Cette méthode devient néanmoins discutable lorsque Charyn abandonne la théorie pour faire appel à ses seules sensations de spectateur. Illustration de ce travers, sa description de la fameuse scène de torture de Reservoir Dogs : Michael Madsen y découpe en musique l’oreille d’un policier. Charyn nous renvoie donc aux sensations éprouvées par les spectateurs devant cet instant de pure cruauté : celles des critiques – il cite Ella Taylor – et les siennes propres, universalisant son exemple à tous. Il en va de même pour ces séquences de Kill Bill volumes 1 et 2 qu’il qualifie de "catastrophique" (le combat entre Uma Thurman et Vivica A. Fox) et "grotesque" (l’allocution de David Carradine sur Superman), dans un geste de pure appréciation subjective qui paraît ici un peu gratuit. Au-delà de ces "premières impressions", on regrettera l’absence de véritable travail critique vis-à-vis des œuvres, les carences analytiques, la promesse non-tenue d’une véritable exploration des formes et des obsessions du cinéaste. Il est vrai que le long monologue de Kill Bill 2 peut agacer les amateurs de combats gore, en cela particulièrement sustentés dans le premier volume ; mais cette scène possède aussi sa propre signification, que Charyn n’essaie même pas de faire émerger.
Preuve supplémentaire, s’il en était besoin, que Tarantino (en version anglaise : Raised by Wolves : The Turbulent Art and Times of Quentin Tarantino) est moins un essai sur son art du cinéma qu’une simili-(auto)biographie culturelle : on y parle moins des films que des rapports aux films.

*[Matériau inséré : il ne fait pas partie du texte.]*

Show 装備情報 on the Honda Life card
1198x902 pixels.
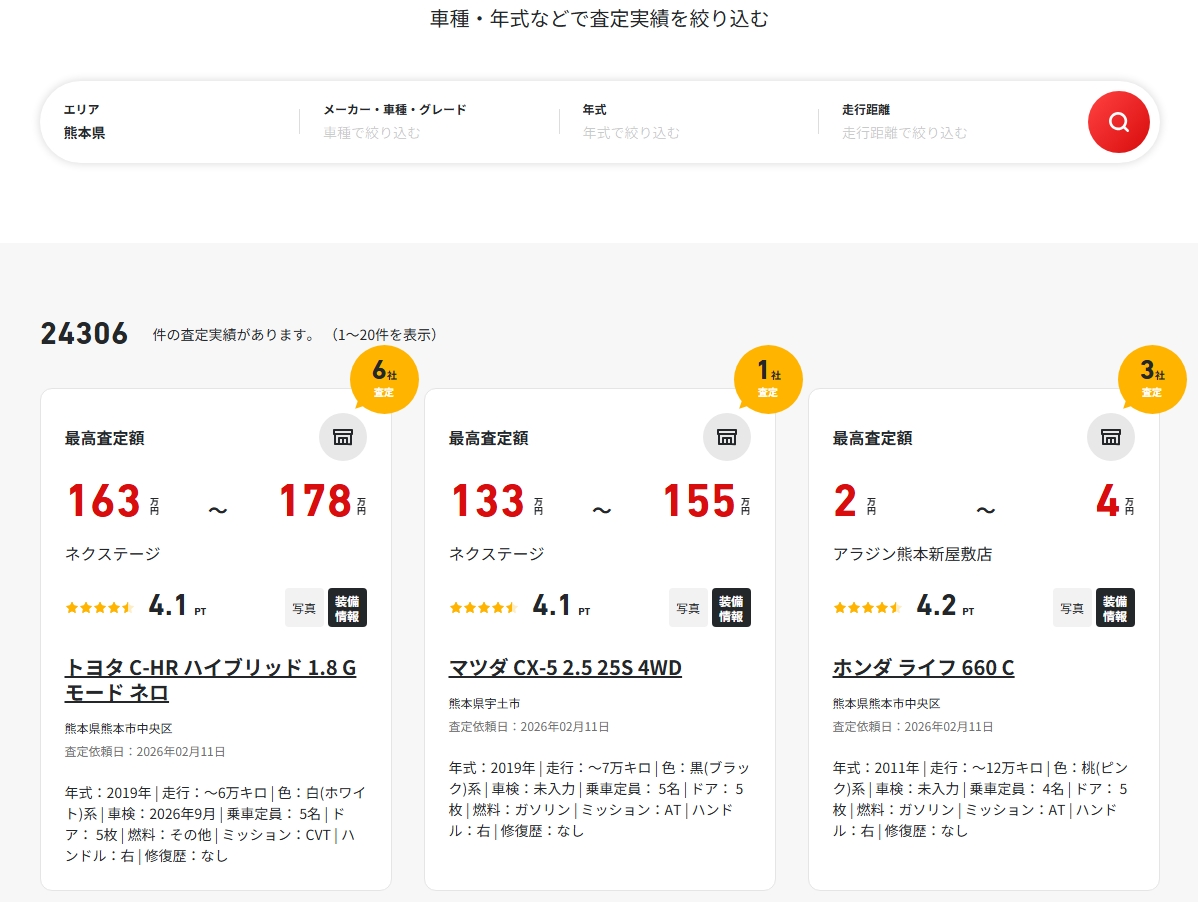tap(1115, 608)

C’est sans doute pour cette raison que Charyn, à mi-chemin de son ouvrage, entérine l’idée, exprimée par Tarantino en personne, qu’il n’est pas tant un cinéaste qu’un "homme de cinéma", un cinéphile avant tout, qui s’arrêtera un jour de faire des films et s’en ira ouvrir les portes de son propre cinéma dans un coin tranquille des Etats-Unis ; ses films deviendraient alors, pour reprendre l’expression de MacFarquhar citée par Charyn, "une parenthèse dans les cent années qu’il aura vécues comme dingue de cinéma" . La conviction de l’auteur est sans doute que les images tournées par Tarantino en disent de facto moins sur lui que sa manière de les construire et de les distribuer dans un espace historico-culturel. Pourquoi pas ? Il reste que tout lecteur qui aime qu’on lui parle avant tout des films, et ce de manière rigoureuse, devra guetter la parution d’un autre ouvrage sur ce cinéaste-là.